── Source text ──
Congo in the Crosshairs

by Paul Harris

Dissident Voice

June 5, 2003


The world's press is finally starting to notice the terrible strife in the Democratic Republic of Congo (DRC); the world's governments are still waffling over what, if anything, they should do about it.


Since 1998, a civil war has been a daily reality for the people of DRC. While YellowTimes.org was certainly not the first news service to notice what was occurring, our News From The Front section (NFTF.org) picked up this story in April and has carried 27 reports since April 9th documenting the ongoing struggles to secure some sort of lasting peace. Inasmuch as we do not presume that our efforts have spurred anyone else, it is gratifying to note that the mainstream press is finally beginning to take note of this disaster.


Unfortunately, the headlines are gloomy reading. Just in the past week: "Congolese beg for U.N. protection"; "DR Congo pygmies appeal to U.N."; "Congo tragedy shows up the U.N."; "Congo death toll: 2,500 per day"; "Canada missing in action"; "The shaming tragedy of Africa"; and "There will be no excuses for not knowing" have appeared in various media around the world.


DRC's recent history has been one of internal conflict. Much of this arose as the nation absorbed large numbers of refugees from the fighting in Rwanda and Burundi in 1994. While the current conflict dates back at least to its independence from European colonial rule in 1960, DRC also bears the scars of hundreds of years of inter-tribal animosity and, sometimes, violence.


Although the area has been populated for about 10,000 years, in the late 19th century it was colonized by Belgium and became the personal property of King Leopold II. Its administration was shifted to the Belgian government in 1907 and, in 1960, it finally achieved independence. Parliamentary elections produced Patrice Lumumba as the new nation's first president, only to have him die in mysterious circumstances within the first year. He was tortured and killed by Congo troops but there are allegations that his death was arranged by the United States because of his refusal to become a puppet state of either the U.S. or the Soviets. Within a week of independence, the army mutinied and the province of Katanga seceded, with the assistance of Belgium and the U.S.


After the death of Lumumba, a period of instability followed before power was seized in 1965 by Joseph Mobuto, in a coup d'état said to be with the assistance of the CIA. He renamed the country Zaire and finally renamed himself Mobuto Sese Seko wa za Banga, meaning "The all-powerful warrior who, because of his endurance and inflexible will to win, will go from conquest to conquest leaving fire in his wake."
───
── Data section ──
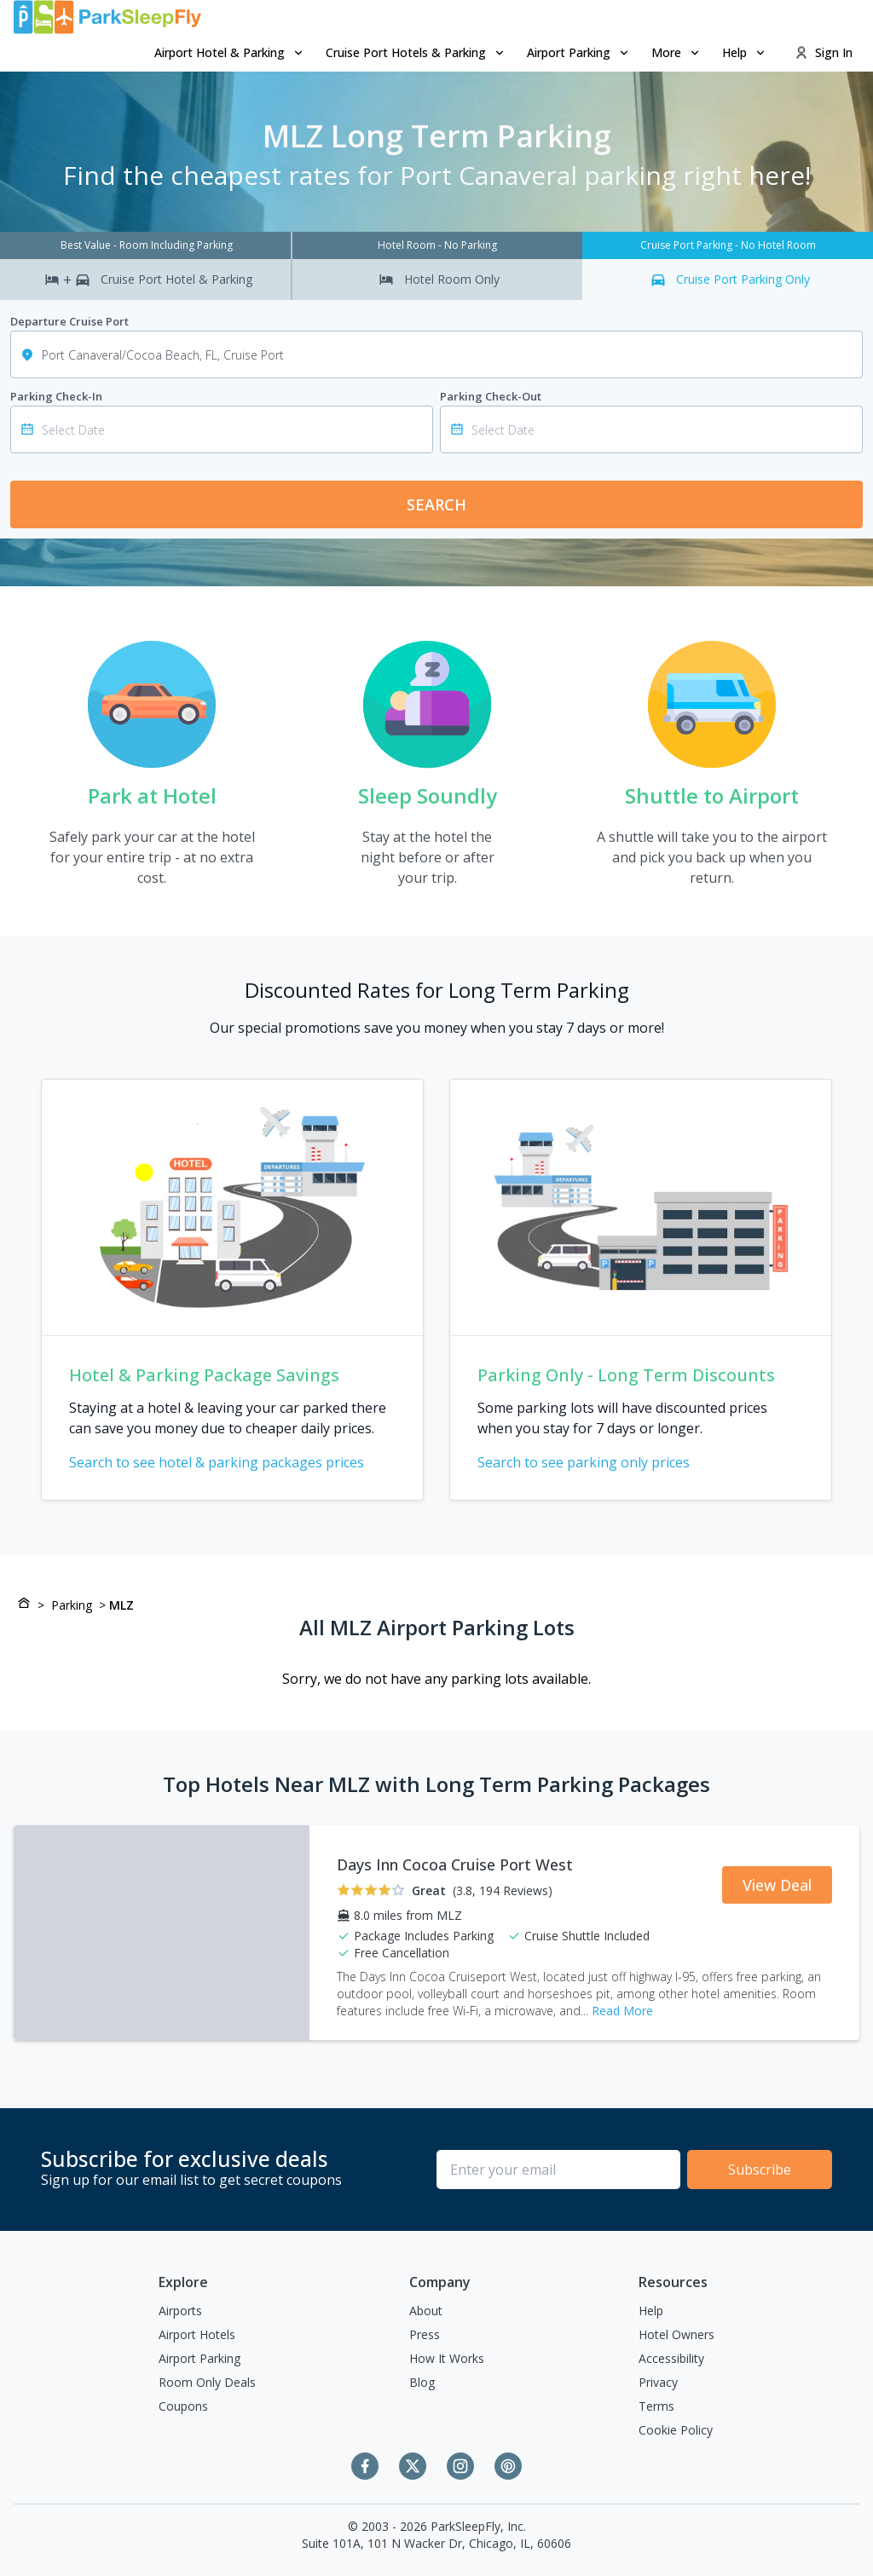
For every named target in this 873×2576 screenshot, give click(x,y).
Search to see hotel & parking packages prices (226, 1462)
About (425, 2310)
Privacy (658, 2382)
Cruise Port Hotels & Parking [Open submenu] (416, 52)
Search (436, 504)
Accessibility (671, 2358)
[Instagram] (460, 2466)
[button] (229, 53)
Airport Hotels (197, 2334)
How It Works (446, 2358)
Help (651, 2310)
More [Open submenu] (676, 52)
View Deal (777, 1885)
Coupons (183, 2406)
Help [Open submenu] (744, 52)
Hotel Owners (676, 2334)
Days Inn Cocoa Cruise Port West (455, 1864)
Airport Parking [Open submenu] (579, 52)
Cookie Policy (676, 2430)
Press (424, 2334)
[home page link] (107, 17)
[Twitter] (412, 2466)
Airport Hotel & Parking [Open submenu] (229, 52)
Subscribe (759, 2169)
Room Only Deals (207, 2382)
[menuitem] (229, 53)
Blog (422, 2382)
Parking (71, 1605)
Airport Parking (199, 2358)
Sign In (824, 52)
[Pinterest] (508, 2466)
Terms (656, 2406)
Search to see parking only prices (593, 1462)
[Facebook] (365, 2466)
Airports (180, 2310)
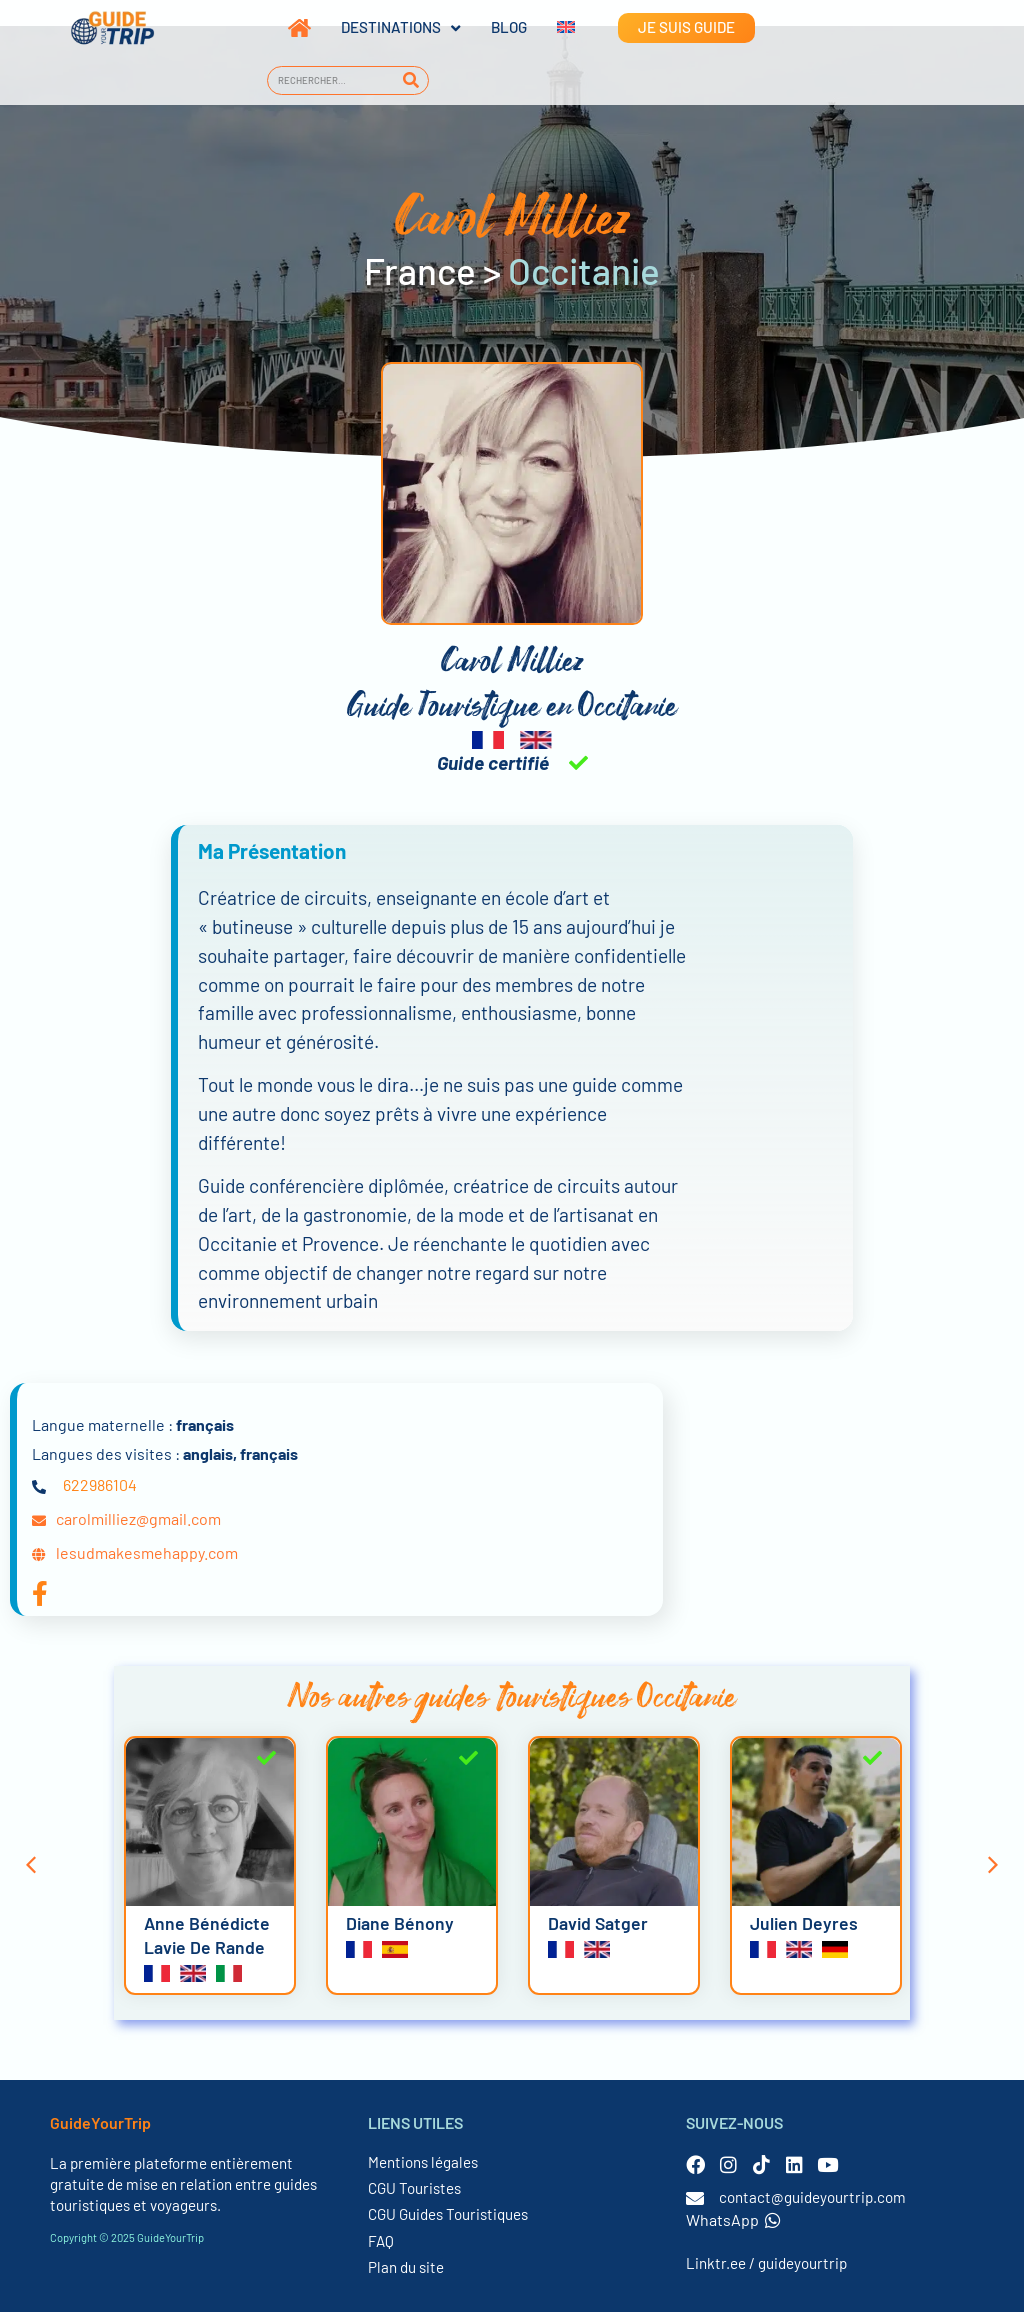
───
== Problems and tasks ==
a - Answer these questions from the article on Congo:
(i) In what year did the country achieve independence from colonial rule?
(ii) Whom did the parliamentary elections produce as the new nation's first president?
(iii) How many reports has the News From The Front section carried since April 9th?
b - Reproduce the passage of the article on Congo that opens with the words containing "Dissident Voice" and closes with "of this disaster.".
c - Carry on the article on Congo, starting after its final sentence.
The entries are separate material and have no connection to the article on Congo.

== Task answers ==
a -
(i) 1960
(ii) Patrice Lumumba
(iii) 27

b -
Dissident Voice

June 5, 2003


The world's press is finally starting to notice the terrible strife in the Democratic Republic of Congo (DRC); the world's governments are still waffling over what, if anything, they should do about it.


Since 1998, a civil war has been a daily reality for the people of DRC. While YellowTimes.org was certainly not the first news service to notice what was occurring, our News From The Front section (NFTF.org) picked up this story in April and has carried 27 reports since April 9th documenting the ongoing struggles to secure some sort of lasting peace. Inasmuch as we do not presume that our efforts have spurred anyone else, it is gratifying to note that the mainstream press is finally beginning to take note of this disaster.

c -
Mobutu ruled for over 30 years. He is said to have turned over and again to policies and practices that would favor United States government and business interests over the needs and interests of his people. He also pillaged the country's treasury. But rebel groups arose to challenge Mobutu's rule and, in 1997, power was seized by Laurent Kabila, a former Marxist who led the Alliance of Democratic Forces. During most of Mobutu's rule, the country had been known as Zaire but, in May 1997, Kabila formally changed its name to Democratic Republic of the Congo.


On assumption of power, Kabila inherited a country already involved in massive tribal infighting, partly arising because of the influx of refugees in 1994. His rule was quickly challenged by a Rwanda and Uganda backed rebellion in August 1998. Finally, troops from Zimbabwe, Chad, Angola, Namibia, and Sudan intervened to support Kabila's government. Even though a cease-fire was reached in July 1999 between DRC, Zimbabwe, Angola, Uganda, Namibia, Rwanda, and the Congolese rebels, sporadic fighting continued unabated. Kabila was assassinated January 16, 2001 and rule of the country fell to his son, Joseph.


Joseph Kabila was successful in negotiating a withdrawal of the Rwandan forces from Congo in October 2002 and, early in 2003, all combatant parties finally came to the table and agreed to cease the fighting. They agreed to set up a government of national unity as a caretaker until democratic elections can be held in 2005. These will be the first democratic votes cast in this country in over forty years.


But, almost from the first movement of Ugandan troops out of DRC on April 24, fierce ethnic fighting broke out in Bunia, the principal town of mineral-rich Ituri province. It raged for several weeks with accusations of body mutilation and dismemberment, cannibalism, and the targeted cooking of pygmies.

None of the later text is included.